Talbot was ultimately convicted for the crime and served a prison sentence beginning in 2005 after Scanlan came forward. He first told his story to The Boston Globe during the newspaper’s Spotlight investigation that exposed the Catholic Church’s coverup of clergy sex abuse, and he was later portrayed in the Oscar-winning movie portrayal of the events as “Kevin from Providence.”
He later came out publicly, nearly 40 years after the abuse. He and other survivors told the Senate Judiciary Committee that Rhode Island’s statute of limitations – three years for adults and seven years after a child victim turns 18 – is too short.
“For those of us who survived this, retelling the story is very painful,” Scanlan said. “I didn’t tell a soul.”
Ann Hagan Webb, the sister of Rep. Hagan McEntee, said she was abused by a priest in West Warwick from the ages of 5 to 12, repressing memories of the events until she was 40.
“I was too fragile, I could not have come forward,” Hagan Webb said. “Today, I could do it. But today is 53 years since the abuse stopped, and 25 years since I remembered it. That’s a long time, and it’s nowhere within the statute of limitations.”
She now works as a psychologist, primarily treating victims of sexual abuse whom she said often tell her she is the first person they have ever confided in, decades after the abuse occurred.
“Shame keeps children from telling their parents, and sometimes even themselves,” Hagan Webb said.
Senator Nesselbush said she introduced the legislation because she felt the current statute of limitations is behind the times.
“Victims are rarely able to come to grips with what has happened to them in the current scheme of three to seven years,” she said. “It takes many victims decades to come to terms with what has happened to them … let alone bring their case in open court.”
Rhode Island’s laws carry no statute of limitations for the crime of first-degree sexual assault or child molestation, but victims of lesser degrees of sexual assault still face a time clock to pursue criminal charges.
Even without a criminal statute of limitations, it can be difficult to prove a sexual assault case decades after the fact, which often leaves victims with civil litigation as their only recourse to seek justice when much time has passed after the alleged abuse.

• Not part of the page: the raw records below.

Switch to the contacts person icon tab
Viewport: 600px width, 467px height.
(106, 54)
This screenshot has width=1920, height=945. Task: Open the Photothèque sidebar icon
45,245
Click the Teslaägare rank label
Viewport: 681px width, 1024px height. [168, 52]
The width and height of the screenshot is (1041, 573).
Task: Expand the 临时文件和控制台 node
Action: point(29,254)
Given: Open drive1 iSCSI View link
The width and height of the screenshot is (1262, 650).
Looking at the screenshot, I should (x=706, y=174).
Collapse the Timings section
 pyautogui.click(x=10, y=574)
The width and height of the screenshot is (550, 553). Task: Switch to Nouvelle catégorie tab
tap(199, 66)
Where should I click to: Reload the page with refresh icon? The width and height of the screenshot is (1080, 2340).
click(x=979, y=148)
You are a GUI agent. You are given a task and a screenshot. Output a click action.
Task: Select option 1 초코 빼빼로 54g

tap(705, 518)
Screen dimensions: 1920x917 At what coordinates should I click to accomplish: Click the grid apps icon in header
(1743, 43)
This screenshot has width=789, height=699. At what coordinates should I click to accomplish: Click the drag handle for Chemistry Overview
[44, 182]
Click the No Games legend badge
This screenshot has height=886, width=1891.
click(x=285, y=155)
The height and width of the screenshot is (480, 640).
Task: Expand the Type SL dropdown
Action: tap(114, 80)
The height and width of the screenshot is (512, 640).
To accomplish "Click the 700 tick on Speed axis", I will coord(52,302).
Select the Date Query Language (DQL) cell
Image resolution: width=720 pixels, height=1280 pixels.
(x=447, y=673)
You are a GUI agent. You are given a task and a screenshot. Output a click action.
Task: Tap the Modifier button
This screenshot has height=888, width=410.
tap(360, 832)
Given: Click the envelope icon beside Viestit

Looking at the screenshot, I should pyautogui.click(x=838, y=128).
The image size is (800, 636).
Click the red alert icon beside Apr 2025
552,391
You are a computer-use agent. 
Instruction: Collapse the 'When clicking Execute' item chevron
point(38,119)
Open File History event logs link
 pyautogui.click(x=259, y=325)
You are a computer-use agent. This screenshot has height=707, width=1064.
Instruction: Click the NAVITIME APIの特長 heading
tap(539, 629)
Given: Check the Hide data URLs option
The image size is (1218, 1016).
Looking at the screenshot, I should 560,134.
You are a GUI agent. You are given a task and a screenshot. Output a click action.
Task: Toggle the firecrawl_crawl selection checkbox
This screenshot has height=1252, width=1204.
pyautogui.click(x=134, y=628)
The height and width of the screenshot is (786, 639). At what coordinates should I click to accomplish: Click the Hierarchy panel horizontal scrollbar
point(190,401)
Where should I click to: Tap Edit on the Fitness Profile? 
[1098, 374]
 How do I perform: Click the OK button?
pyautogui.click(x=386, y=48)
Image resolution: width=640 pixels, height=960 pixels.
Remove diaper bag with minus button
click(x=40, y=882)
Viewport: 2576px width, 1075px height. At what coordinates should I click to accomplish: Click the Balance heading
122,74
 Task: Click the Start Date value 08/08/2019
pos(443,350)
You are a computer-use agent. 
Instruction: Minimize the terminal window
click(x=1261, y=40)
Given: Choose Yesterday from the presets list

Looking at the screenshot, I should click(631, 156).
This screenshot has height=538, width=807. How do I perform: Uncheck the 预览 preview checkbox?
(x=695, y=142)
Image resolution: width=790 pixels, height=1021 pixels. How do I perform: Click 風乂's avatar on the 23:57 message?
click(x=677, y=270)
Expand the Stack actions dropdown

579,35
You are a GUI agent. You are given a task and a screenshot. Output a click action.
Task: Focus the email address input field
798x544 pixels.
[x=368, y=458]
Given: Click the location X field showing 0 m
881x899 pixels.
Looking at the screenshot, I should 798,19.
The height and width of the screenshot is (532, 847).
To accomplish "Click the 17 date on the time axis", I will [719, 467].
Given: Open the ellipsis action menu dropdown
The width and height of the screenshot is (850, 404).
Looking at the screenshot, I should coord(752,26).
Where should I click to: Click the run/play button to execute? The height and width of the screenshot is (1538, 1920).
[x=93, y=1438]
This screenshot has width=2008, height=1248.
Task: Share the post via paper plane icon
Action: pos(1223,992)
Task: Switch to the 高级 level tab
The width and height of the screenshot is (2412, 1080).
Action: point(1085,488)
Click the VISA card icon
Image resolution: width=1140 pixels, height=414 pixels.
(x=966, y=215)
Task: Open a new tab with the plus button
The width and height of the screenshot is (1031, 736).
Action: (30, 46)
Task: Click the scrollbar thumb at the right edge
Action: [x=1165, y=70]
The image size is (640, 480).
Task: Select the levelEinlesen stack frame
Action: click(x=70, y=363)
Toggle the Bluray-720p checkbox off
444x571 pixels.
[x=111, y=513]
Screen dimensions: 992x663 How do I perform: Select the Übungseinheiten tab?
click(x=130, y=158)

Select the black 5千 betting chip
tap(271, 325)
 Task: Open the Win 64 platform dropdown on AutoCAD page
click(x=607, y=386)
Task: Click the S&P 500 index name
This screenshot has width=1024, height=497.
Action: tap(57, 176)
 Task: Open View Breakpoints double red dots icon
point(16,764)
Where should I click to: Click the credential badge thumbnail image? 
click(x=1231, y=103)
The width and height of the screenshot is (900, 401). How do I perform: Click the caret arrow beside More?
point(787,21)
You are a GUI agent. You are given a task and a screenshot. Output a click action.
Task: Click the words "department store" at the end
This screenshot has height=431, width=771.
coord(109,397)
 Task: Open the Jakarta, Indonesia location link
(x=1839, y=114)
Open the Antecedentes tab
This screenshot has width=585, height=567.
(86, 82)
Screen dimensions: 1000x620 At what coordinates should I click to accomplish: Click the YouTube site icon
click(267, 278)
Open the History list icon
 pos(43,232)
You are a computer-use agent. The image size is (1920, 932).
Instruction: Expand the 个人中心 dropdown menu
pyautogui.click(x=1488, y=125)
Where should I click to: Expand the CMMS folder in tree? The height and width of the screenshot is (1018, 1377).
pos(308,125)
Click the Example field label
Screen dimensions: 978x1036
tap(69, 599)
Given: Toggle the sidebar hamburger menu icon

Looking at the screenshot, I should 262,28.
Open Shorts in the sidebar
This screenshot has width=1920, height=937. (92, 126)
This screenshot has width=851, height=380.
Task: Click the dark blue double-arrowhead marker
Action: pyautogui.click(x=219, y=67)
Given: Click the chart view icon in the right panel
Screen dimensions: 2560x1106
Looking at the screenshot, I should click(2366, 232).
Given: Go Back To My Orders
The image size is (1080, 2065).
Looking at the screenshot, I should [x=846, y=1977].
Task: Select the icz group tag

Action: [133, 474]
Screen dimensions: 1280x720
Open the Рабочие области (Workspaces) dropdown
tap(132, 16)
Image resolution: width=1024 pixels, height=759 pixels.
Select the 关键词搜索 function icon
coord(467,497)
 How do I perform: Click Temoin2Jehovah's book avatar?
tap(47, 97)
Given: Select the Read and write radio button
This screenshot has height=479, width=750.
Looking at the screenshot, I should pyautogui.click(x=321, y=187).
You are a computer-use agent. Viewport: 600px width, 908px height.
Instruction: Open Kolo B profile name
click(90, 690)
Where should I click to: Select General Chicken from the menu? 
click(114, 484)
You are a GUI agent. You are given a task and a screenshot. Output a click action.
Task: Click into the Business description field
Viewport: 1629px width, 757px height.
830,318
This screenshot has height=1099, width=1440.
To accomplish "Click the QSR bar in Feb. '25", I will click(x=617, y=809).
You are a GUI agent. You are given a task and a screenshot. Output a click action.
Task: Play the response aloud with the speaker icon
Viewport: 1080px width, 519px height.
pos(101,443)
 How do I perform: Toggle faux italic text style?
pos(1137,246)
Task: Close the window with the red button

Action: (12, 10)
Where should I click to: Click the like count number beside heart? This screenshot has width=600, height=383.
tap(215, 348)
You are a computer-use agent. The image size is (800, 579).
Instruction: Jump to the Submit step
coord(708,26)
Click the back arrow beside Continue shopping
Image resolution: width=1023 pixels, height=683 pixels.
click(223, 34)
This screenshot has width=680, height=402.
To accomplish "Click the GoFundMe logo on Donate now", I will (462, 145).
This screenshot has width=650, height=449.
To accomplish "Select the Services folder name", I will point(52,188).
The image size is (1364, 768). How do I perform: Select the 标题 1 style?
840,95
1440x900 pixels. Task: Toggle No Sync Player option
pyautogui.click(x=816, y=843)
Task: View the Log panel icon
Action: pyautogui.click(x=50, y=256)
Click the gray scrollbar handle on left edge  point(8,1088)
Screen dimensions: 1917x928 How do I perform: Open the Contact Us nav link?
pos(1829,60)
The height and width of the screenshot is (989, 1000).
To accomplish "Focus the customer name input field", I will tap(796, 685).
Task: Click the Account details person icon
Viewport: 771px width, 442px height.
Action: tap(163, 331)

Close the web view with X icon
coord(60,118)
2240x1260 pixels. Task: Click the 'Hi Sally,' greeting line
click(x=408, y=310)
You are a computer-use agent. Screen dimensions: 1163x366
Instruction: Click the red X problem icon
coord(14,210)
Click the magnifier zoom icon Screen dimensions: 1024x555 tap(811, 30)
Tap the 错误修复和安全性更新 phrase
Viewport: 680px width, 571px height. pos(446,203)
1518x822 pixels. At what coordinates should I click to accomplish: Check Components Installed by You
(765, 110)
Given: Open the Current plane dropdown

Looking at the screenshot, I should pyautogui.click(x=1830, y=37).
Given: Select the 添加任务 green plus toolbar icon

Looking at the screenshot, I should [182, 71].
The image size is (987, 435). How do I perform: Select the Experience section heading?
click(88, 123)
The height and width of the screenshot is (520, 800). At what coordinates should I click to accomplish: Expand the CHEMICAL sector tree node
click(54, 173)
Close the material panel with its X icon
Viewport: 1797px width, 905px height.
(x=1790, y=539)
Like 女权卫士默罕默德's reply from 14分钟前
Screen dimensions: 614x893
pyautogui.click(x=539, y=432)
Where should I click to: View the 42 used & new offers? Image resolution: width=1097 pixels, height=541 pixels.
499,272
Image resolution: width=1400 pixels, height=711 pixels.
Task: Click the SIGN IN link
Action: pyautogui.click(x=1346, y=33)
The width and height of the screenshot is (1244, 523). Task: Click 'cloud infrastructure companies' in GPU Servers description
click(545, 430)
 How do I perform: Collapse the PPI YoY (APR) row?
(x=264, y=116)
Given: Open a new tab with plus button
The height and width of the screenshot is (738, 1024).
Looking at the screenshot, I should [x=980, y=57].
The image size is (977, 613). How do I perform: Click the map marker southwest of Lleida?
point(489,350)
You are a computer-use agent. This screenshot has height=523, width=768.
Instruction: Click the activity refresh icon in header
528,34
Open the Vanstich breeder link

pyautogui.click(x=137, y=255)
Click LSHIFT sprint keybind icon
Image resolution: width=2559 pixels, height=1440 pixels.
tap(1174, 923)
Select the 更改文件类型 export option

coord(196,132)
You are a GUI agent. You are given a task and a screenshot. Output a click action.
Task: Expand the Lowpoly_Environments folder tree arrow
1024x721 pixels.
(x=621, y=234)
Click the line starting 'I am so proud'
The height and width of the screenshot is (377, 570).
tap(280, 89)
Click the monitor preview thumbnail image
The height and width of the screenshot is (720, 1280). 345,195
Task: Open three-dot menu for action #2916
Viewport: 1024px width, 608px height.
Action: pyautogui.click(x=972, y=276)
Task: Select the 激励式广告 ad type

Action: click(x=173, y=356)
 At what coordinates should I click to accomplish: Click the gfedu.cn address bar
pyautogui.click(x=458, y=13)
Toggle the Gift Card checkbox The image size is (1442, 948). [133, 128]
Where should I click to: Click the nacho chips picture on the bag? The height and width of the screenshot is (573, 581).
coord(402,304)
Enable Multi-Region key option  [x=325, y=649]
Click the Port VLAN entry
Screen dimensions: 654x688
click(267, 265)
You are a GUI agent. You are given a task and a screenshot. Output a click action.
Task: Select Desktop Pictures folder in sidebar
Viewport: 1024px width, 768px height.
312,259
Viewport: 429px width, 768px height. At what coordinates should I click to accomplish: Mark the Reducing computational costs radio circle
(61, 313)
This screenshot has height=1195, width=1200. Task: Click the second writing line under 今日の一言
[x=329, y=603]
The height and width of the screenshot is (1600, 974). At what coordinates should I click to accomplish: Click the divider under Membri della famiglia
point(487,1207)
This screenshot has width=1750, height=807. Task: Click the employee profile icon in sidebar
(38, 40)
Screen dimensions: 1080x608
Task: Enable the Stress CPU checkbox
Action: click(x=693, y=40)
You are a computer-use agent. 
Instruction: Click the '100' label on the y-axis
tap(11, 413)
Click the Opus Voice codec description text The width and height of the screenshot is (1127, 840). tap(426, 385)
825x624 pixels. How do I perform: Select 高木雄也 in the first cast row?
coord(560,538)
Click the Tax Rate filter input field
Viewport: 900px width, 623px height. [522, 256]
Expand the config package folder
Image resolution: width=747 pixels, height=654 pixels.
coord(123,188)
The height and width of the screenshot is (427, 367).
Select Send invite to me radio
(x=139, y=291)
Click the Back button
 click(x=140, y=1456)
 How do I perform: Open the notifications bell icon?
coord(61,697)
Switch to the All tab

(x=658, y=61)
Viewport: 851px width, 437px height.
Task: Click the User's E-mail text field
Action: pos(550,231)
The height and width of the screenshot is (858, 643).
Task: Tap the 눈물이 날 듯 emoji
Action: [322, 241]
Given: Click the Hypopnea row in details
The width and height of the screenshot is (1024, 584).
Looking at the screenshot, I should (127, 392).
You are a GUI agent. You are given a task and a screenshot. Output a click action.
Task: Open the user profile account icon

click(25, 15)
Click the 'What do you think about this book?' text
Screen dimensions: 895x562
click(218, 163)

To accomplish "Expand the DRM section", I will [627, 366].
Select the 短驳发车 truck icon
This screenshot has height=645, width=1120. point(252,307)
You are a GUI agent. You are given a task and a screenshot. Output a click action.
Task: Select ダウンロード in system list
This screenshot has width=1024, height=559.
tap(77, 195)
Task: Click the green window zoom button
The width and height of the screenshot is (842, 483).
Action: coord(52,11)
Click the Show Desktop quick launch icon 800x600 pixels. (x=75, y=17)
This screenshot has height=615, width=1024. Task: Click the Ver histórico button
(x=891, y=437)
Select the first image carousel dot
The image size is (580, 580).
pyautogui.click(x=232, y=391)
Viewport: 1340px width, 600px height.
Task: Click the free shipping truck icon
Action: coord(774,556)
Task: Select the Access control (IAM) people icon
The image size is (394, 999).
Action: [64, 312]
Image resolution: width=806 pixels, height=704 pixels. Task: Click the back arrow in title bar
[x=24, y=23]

It’s unclear if the removal of the statute of limitations would retroactively apply to abuse cases that are already past the limit, but lawyers who testified said the issue would likely be decided by the Supreme Court if the bill becomes law.
No one testified in person against the legislation, but the Rhode Island Catholic Conference responded to a request from Eyewitness News with a lengthy statement opposing the bill.
The Rev. Bernard Healey, the Catholic group’s director, said the bill “impedes the administration of justice and does little to protect victims.”
“Statutes of limitations are meant to promote justice by preventing surprises through the revival of claims that have been allowed to lie dormant,” Healey wrote. “Furthermore, statutes of limitations promote fairness in several ways including preventing old claims in which evidence is lost, memories change and witnesses disappear and guard against false or misrepresented claims.”
In written testimony to the committee, the ACLU’s Rhode Island chapter also said the statute of limitations should not be eliminated out of concern for the due process rights of the accused, but could be extended.
“We recognize and fully appreciate the various social and psychological factors that may inhibit a victim of sexual abuse from coming forward promptly with allegations of such crimes, and so there is much to be said for extending the current relatively short statute of limitations for conduct that occurred when the alleged victim was minor,” the written testimony said.
Nesselbush said while she wants the statute of limitations to be completely eliminated, she would accept if the committee extends it only for childhood victims, or to a longer time period like 30 to 35 years.